- Assignment -
Begin at the line where "You are a computer-use agent. This" appears and reproduce exactly every line through the end of the data below, both included, skipping pictures.

- Data -

——————————

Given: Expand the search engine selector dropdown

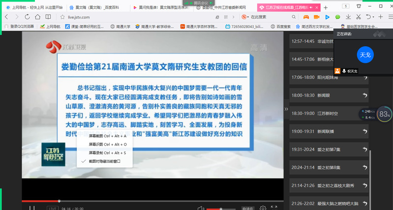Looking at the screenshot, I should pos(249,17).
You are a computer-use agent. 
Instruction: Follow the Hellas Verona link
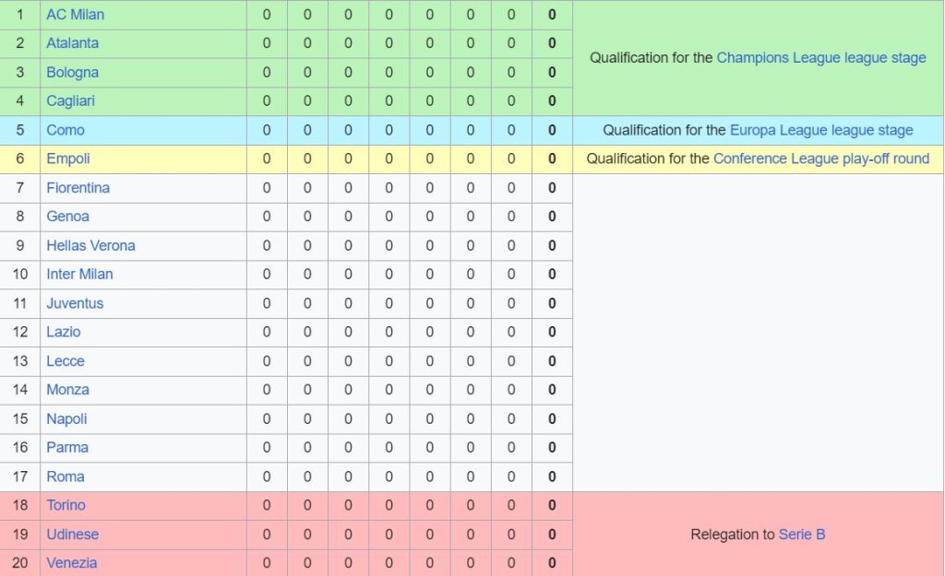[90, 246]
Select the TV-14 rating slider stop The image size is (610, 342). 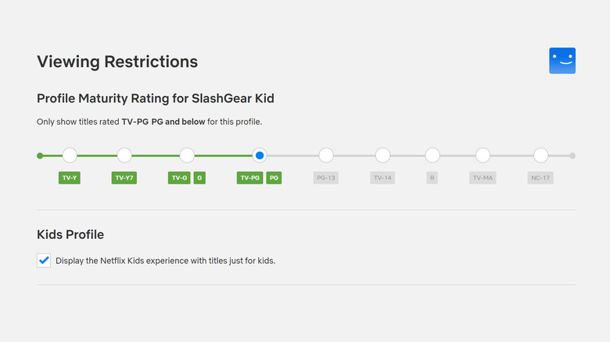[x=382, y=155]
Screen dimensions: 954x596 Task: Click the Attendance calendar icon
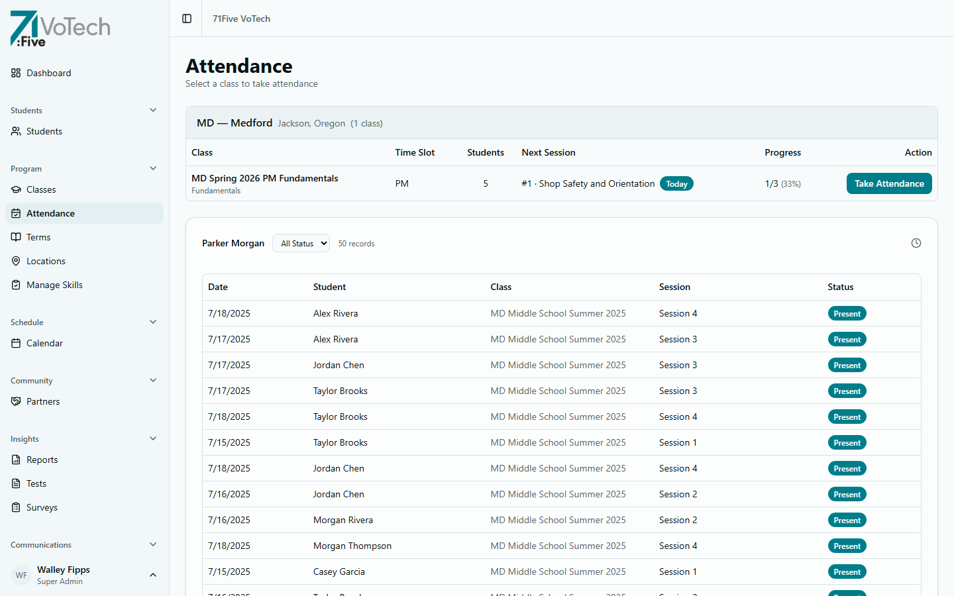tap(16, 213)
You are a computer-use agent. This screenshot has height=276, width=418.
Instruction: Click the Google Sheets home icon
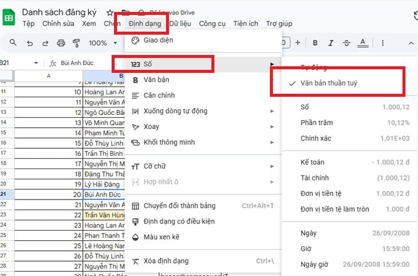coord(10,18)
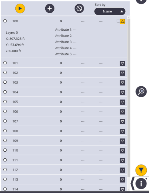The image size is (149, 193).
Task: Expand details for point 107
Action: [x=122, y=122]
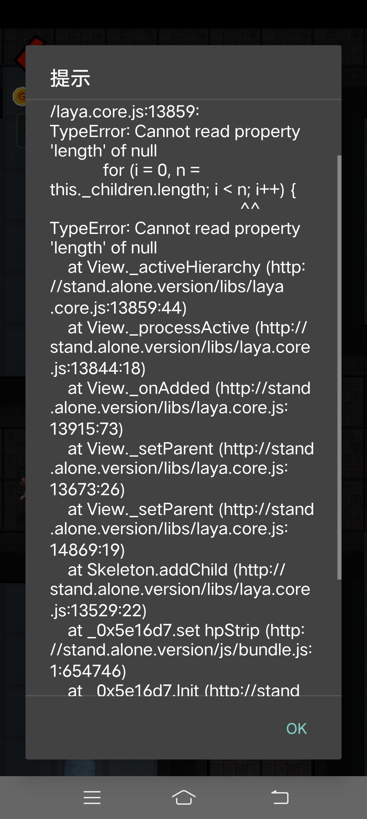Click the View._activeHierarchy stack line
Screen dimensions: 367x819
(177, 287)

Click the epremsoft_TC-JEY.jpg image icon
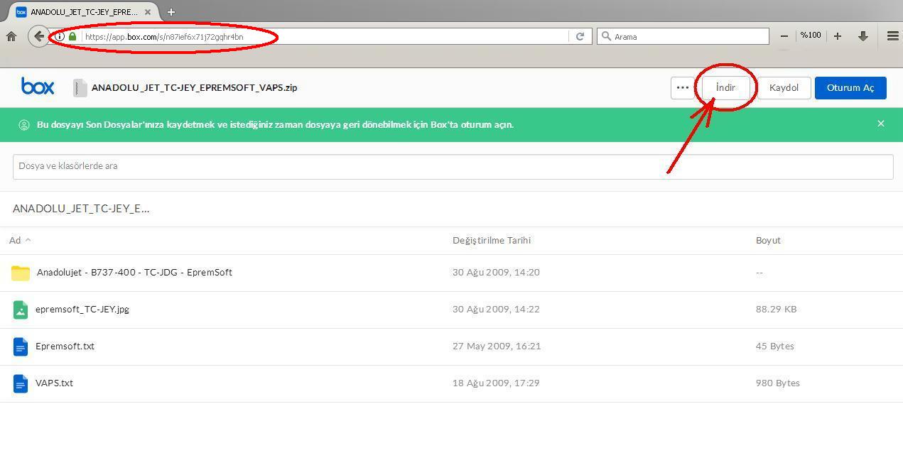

——————————

- Response to this task -
You are a computer-use agent. This screenshot has height=276, width=418.
Instruction: Click the Google Sheets home icon
coord(10,18)
The image size is (149, 193).
Task: Expand details for point 107
Action: [x=122, y=122]
Click the View._activeHierarchy stack line
Screen dimensions: 367x819
(177, 287)

Click the epremsoft_TC-JEY.jpg image icon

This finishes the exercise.